Our State producer David Hardy brought the whole project together. Photographer Mike Burke expected to shoot 40 hours of video to come up with a 10-minute segment for television. They also stayed at our B&B before to plan for this trip.  Expect to see the Weaverville segment in an October episode of Our State.

The Weaverville Art Safari was just one aspect of what they were filming, but was sure to supply some color. This time the preview party moved to the new facility at Claxton Farm, and pretty much filled the place. Hundreds were at the party, which always features a silent auction and fantastic door prizes. We were told the food was outstanding, but can’t say personally. Because of the turnout, it was gone before we arrived. Mark your calendar for the next tour, on Oct. 29 and 30. Inn on Main Street still has rooms available.

Better days for Asheville area B&Bs

An article just came out in the Asheville Citizen-Times about the state of bed and breakfasts in the Asheville area, which includes Inn on Main Street in Weaverville.

Though all of us quoted in the article were caught off guard, we all expressed the same perception: Asheville is a bed-and-breakfast town, gas prices won’t stop folks from visiting the Biltmore Estate or staying at a B&B, and most of all, bed and breakfasts are the best way to get an insider’s view of our area. Why stay in a hotel when you can relax in a homelike environment and get the lowdown on the best restaurants, best events, best views and most memorable experiences to savor?

The writer also captured our optimism about B&Bs and travel to our mountains in general.

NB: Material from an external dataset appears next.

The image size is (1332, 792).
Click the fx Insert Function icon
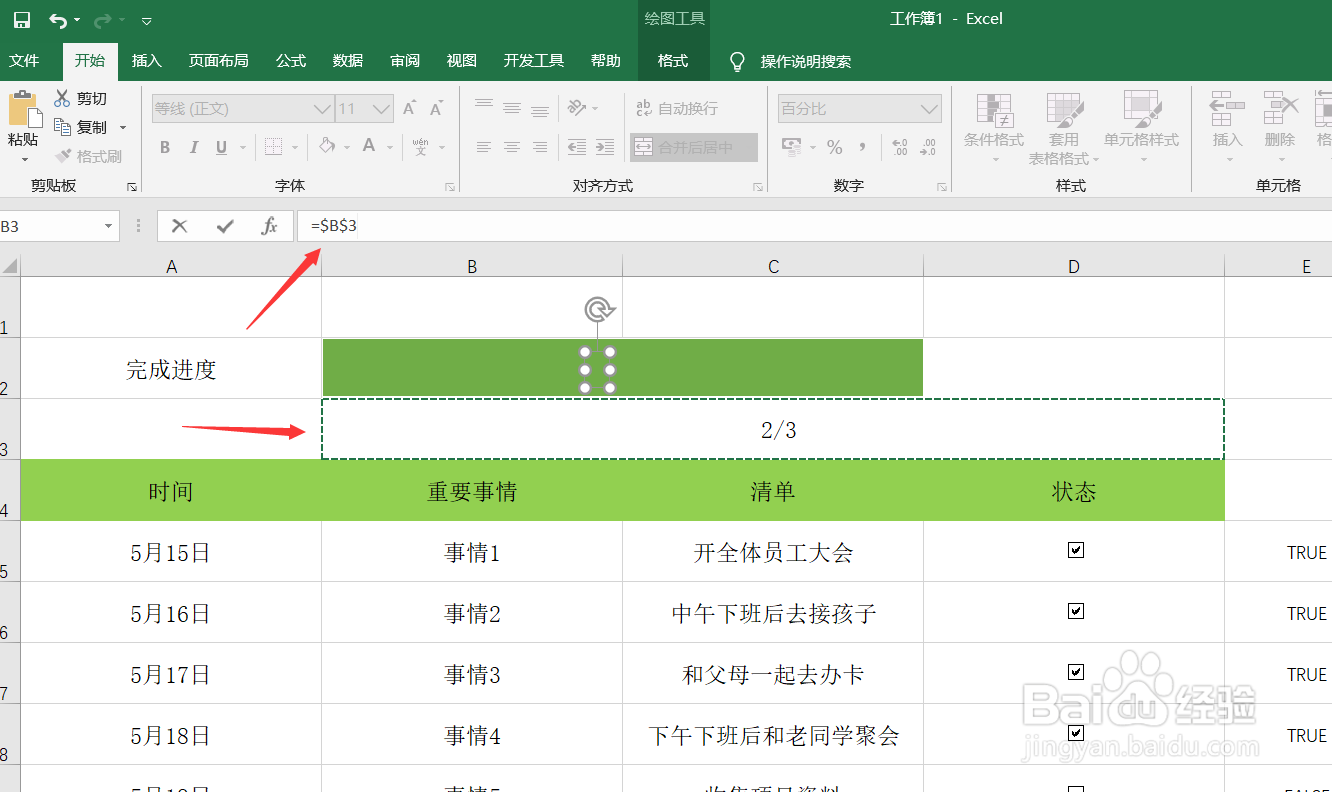pos(268,225)
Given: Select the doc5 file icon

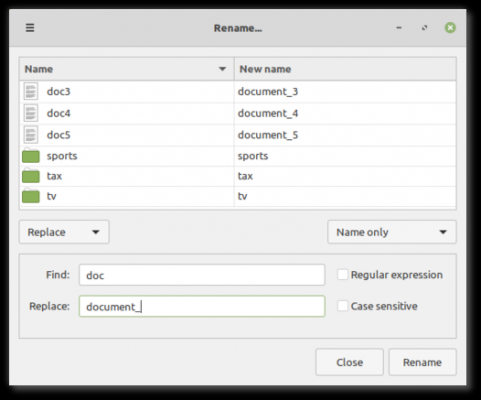Looking at the screenshot, I should [31, 135].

We’re coming back from three years of a bad economy, and it’s time to enjoy life again. Come see what truly makes us a bed-and-breakfast destination.

Eggs under easy and hard

Best friends

Best friends after the egg hunt

When you live in a 111-year-old house, tradition is important.

At Inn on Main Street, we have a group of yearly guests who enjoy the lawn instead of the rooms. Those guests are the first graders in Hailey Coomer’s class at Weaverville Primary School, who look forward to hunting Easter eggs on our lawn just as first graders have done for the past eight years or so.

This year the stakes were raised. Eggs in subtler colors than the usual hot pink, yellow and blue were used, and the parents who spread the eggs disguised them well. I was sure that several would go hidden until next time I mowed the lawn. But the children rose to the occasion, claiming 14 eggs each in a matter of minutes. As usual, we sent home a batch of mini-muffins for the kids and the volunteers.

As always, the egg hunt takes us back. Our own girls are now newly married and off on their own. But we see them in these young faces and remember some happy times.